◆ **WHAT YOU NEED TO DO**:
1) In the forum thread about Diaspora's code, what kind of insecurities did the poster mostly find?
2) Transcribe the Diaspora forum thread from "The things I" up to and including "it is there.)".

The problem is, there's a lot of eyeballs that are looking at the code right now, and that does help to identify bugs, but if the bugs we're seeing are deep seated architectural issues, then it's not very easy for someone to just go in and fix them. Then Diaspora has to determine if the fixes are worth including, and whether they fit into their system design (assuming they have one). Basically, in order to actually utilize the community interest in any practical way, they need to be solid managers. At 20 years old, with no real world software development experience.
This is something open source doesn't seem to understand, and why even the biggest projects end up being a small-ish team of dedicated professionals, instead of the "bazaar" we imagine.
The things I found were mostly tactical insecurities, springing from a combination of Rails Security 101 errors and "web application programming is hard." They're pervasive tactical insecurities. Maybe they'll all get fixed if a lot of people pick over every line of that codebase for the remaining one month before release. But that won't help address the part of the iceberg below the waterline. (I can't see it, but the amount of ice above the waterline strongly suggests it is there.)

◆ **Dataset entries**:
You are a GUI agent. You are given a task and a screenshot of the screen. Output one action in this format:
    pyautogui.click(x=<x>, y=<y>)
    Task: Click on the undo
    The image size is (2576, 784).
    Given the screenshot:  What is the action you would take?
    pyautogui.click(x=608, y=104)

◆ **TASK-BY-TASK SOLUTIONS**:
1) Mostly tactical insecurities, springing from a combination of Rails Security 101 errors and "web application programming is hard."

2)
The things I found were mostly tactical insecurities, springing from a combination of Rails Security 101 errors and "web application programming is hard." They're pervasive tactical insecurities. Maybe they'll all get fixed if a lot of people pick over every line of that codebase for the remaining one month before release. But that won't help address the part of the iceberg below the waterline. (I can't see it, but the amount of ice above the waterline strongly suggests it is there.)